▶ TASK:
Copy the records below exactly, from the line containing "Screen dimensions: 427x202" through the last line, and leave out every picture.

▶ MATERIAL PROVIDED:
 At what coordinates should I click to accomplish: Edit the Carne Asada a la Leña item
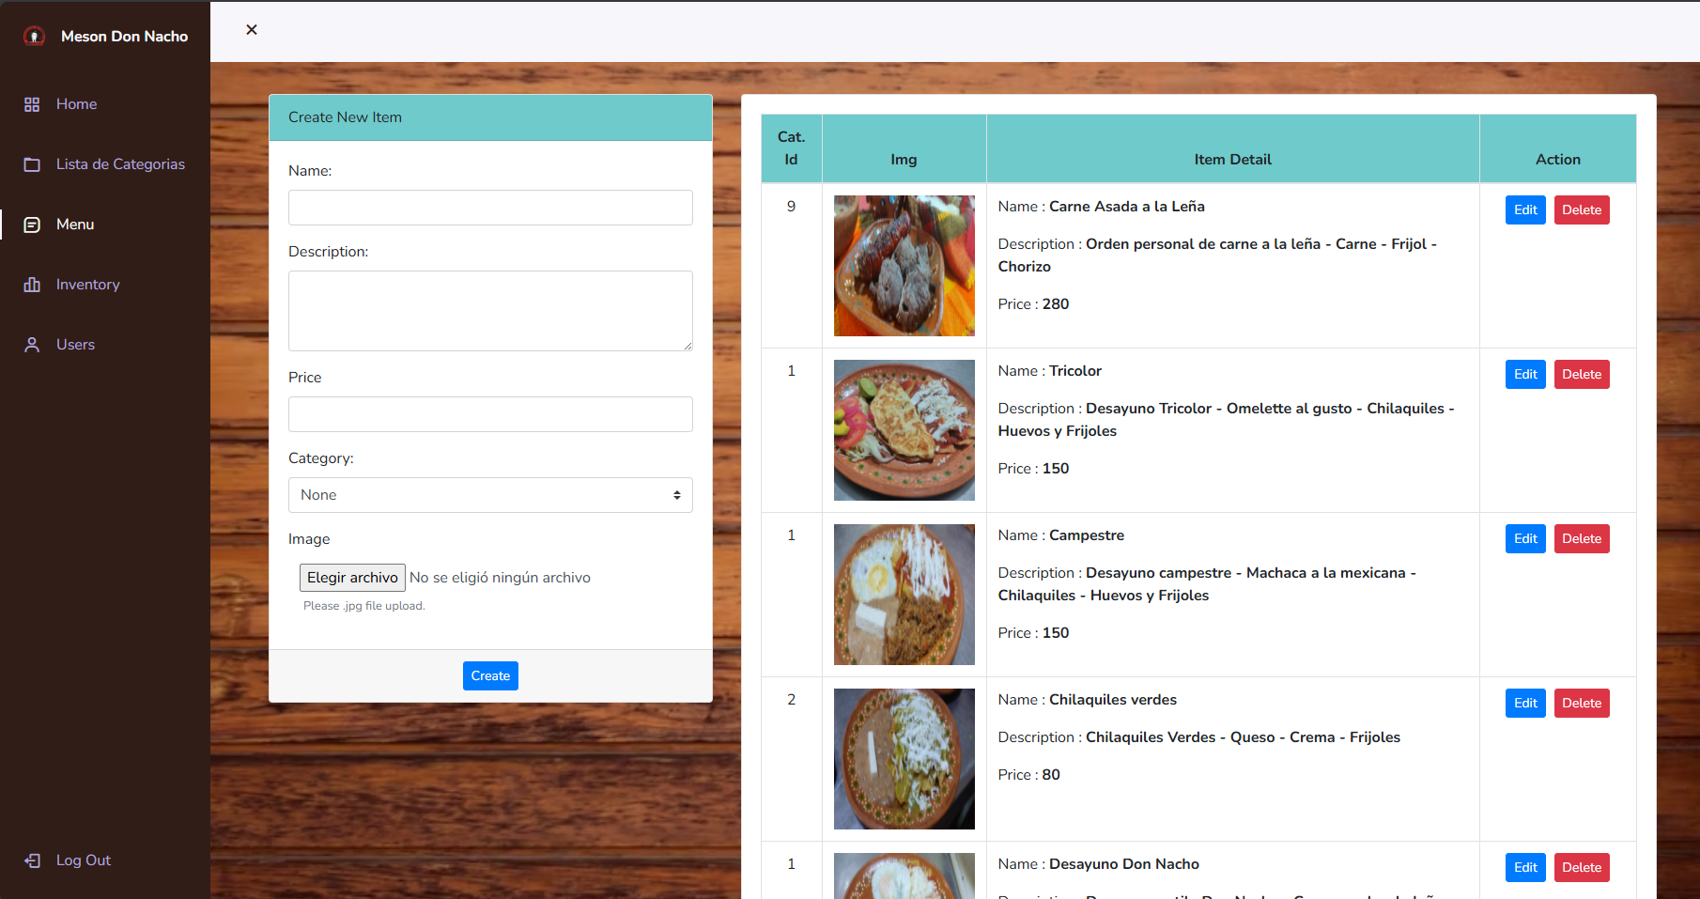coord(1524,210)
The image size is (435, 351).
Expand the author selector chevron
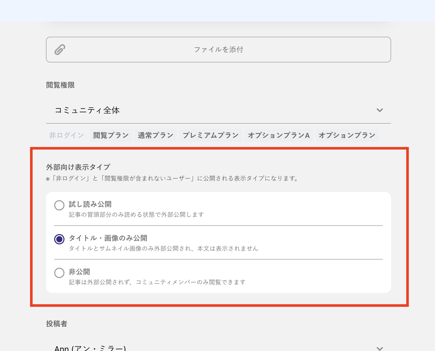point(380,348)
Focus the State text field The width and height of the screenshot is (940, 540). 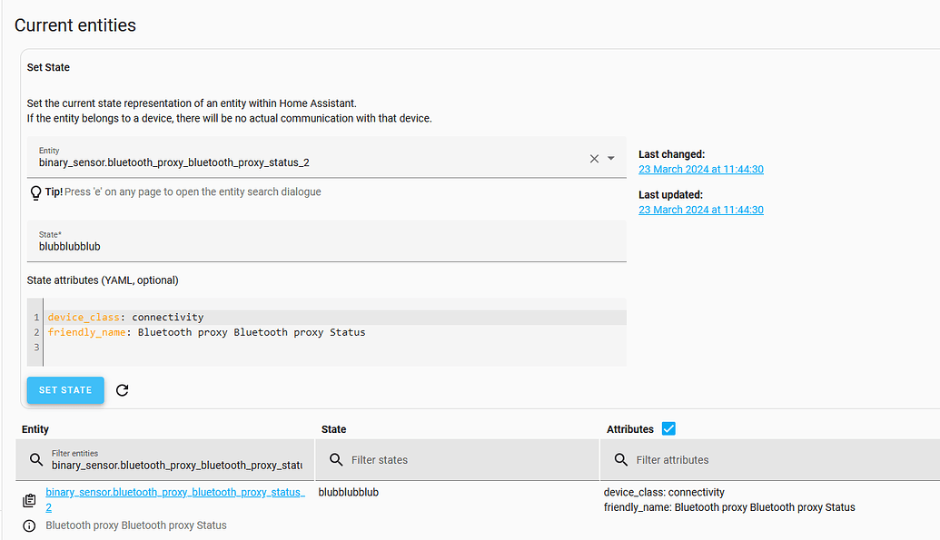point(327,246)
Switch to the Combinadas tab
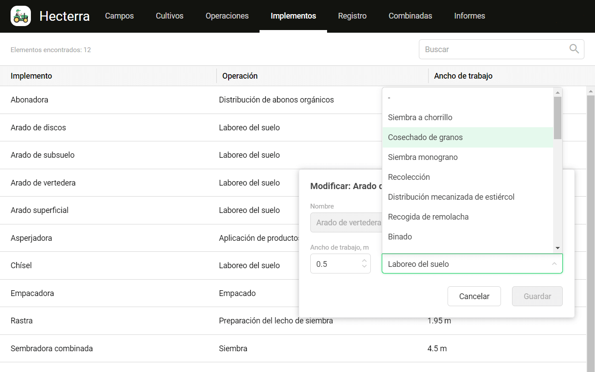Screen dimensions: 595x372 pos(410,16)
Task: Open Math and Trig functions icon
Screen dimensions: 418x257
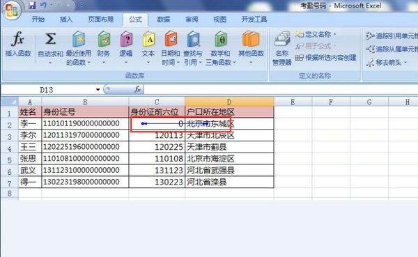Action: (221, 39)
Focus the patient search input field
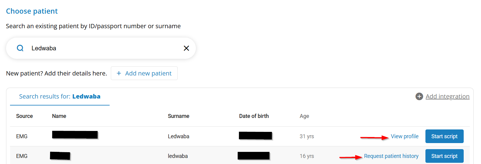Image resolution: width=481 pixels, height=164 pixels. (103, 48)
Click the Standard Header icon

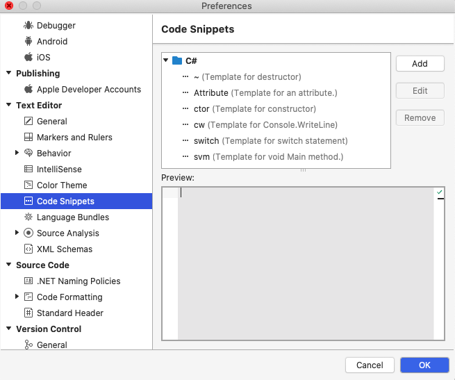[x=28, y=313]
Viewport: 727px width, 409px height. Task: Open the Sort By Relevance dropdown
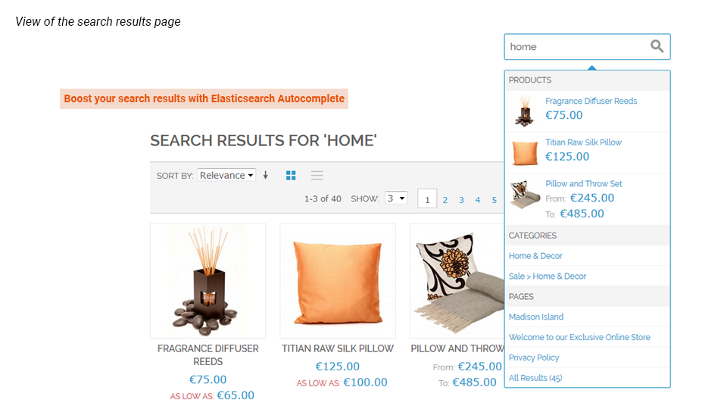coord(226,175)
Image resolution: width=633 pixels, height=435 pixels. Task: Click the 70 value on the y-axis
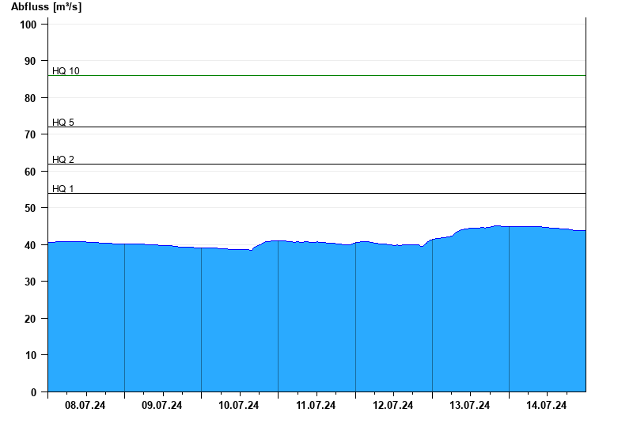31,134
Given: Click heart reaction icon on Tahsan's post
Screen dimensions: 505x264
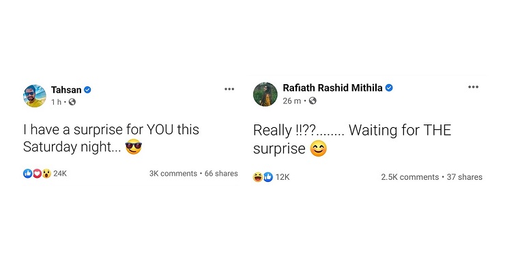Looking at the screenshot, I should tap(37, 174).

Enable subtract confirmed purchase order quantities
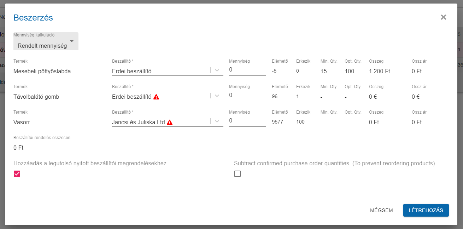[x=238, y=174]
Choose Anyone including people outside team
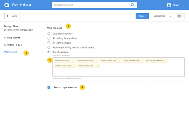 (49, 47)
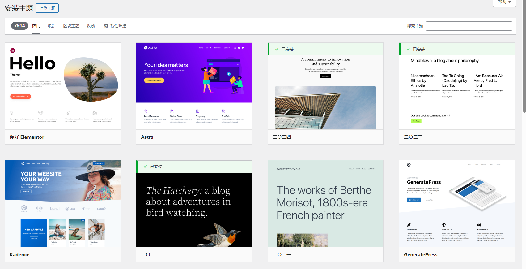This screenshot has width=526, height=269.
Task: Click the green checkmark on 二〇二二 theme
Action: (145, 167)
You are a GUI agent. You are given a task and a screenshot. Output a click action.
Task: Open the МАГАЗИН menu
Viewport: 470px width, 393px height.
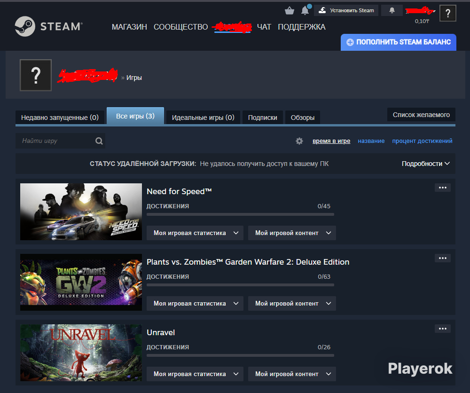coord(129,27)
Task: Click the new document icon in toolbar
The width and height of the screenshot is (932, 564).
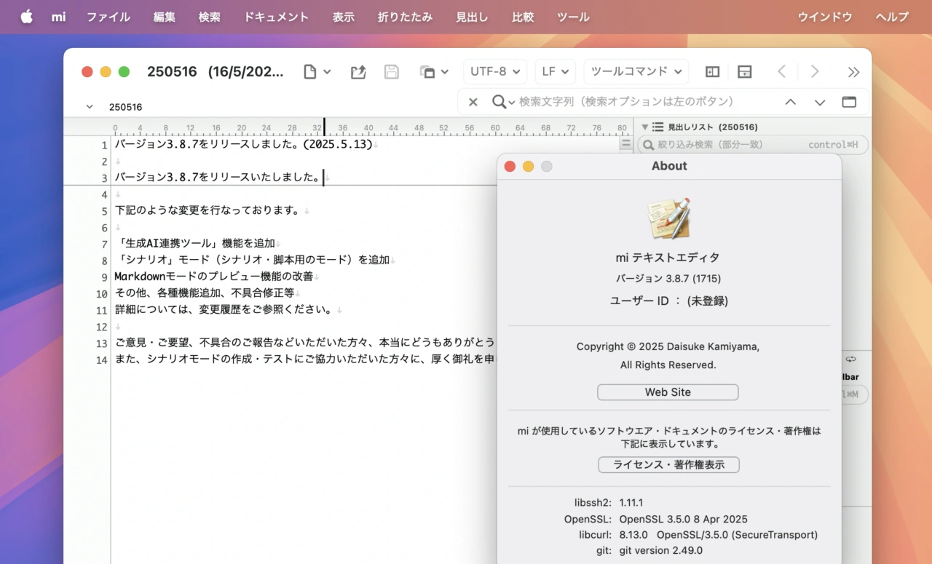Action: point(311,71)
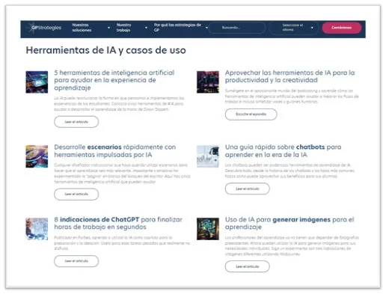Image resolution: width=386 pixels, height=294 pixels.
Task: Open the Seleccione el idioma language selector
Action: tap(294, 28)
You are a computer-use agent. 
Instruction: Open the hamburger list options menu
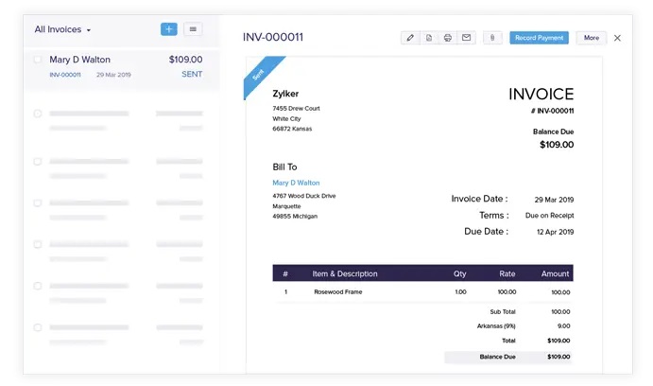tap(193, 29)
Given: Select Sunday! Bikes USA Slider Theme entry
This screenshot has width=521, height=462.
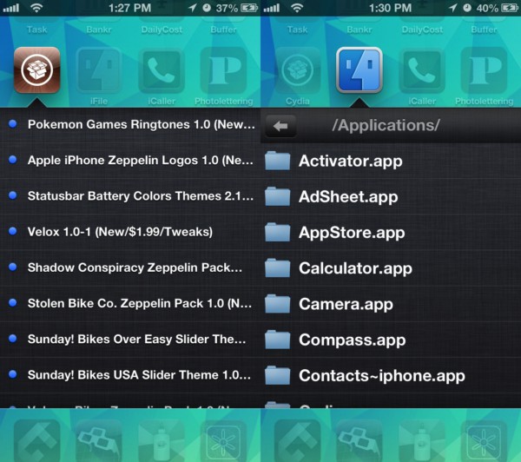Looking at the screenshot, I should click(139, 375).
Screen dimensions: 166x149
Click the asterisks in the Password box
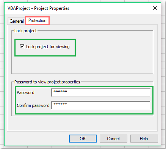tap(60, 91)
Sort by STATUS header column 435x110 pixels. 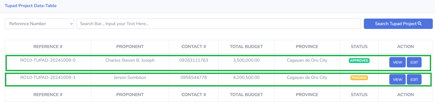(359, 47)
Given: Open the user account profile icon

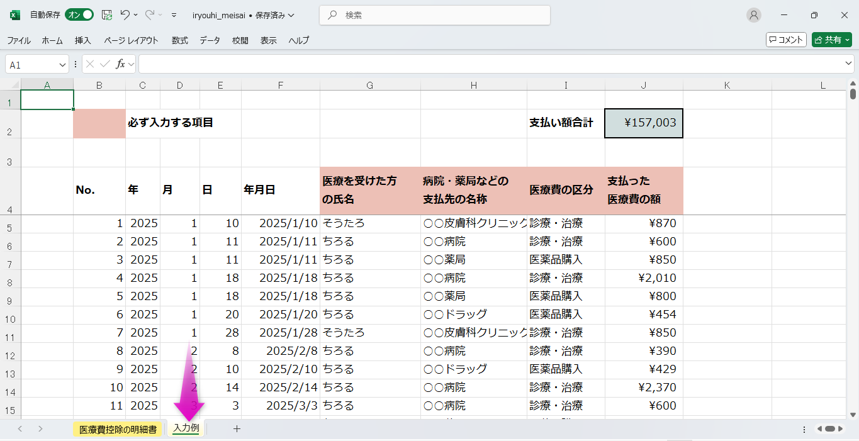Looking at the screenshot, I should 753,15.
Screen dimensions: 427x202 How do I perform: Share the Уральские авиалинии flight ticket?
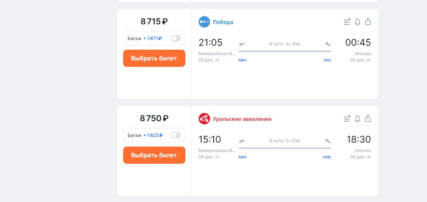(368, 119)
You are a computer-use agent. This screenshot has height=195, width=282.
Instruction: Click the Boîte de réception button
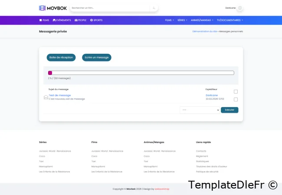pos(61,57)
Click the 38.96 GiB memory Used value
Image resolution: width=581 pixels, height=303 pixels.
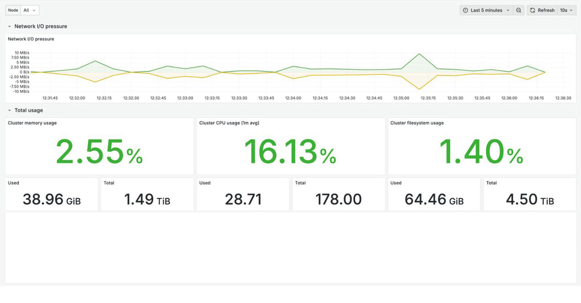tap(52, 199)
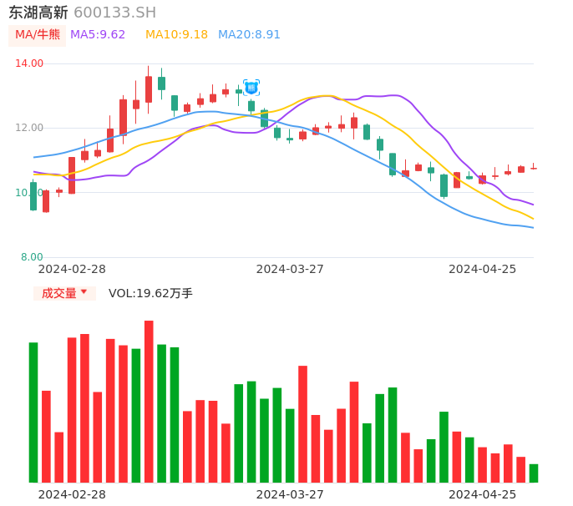Open the 成交量 indicator dropdown
This screenshot has width=573, height=506.
click(59, 293)
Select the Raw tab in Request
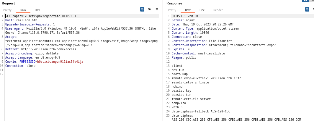The image size is (314, 121). (x=23, y=10)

▶ TASK SOLUTION:
Screen dimensions: 427x202 How do I perform: Share the Уральские авиалинии flight ticket?
(368, 119)
You are a computer-use agent. This screenshot has height=195, width=282.
Instruction: Click the Boîte de réception button
pos(61,57)
Click the 38.96 GiB memory Used value
Image resolution: width=581 pixels, height=303 pixels.
tap(52, 199)
Open the 成交量 indicator dropdown
This screenshot has width=573, height=506.
click(59, 293)
Select the Raw tab in Request
The image size is (314, 121). (x=23, y=10)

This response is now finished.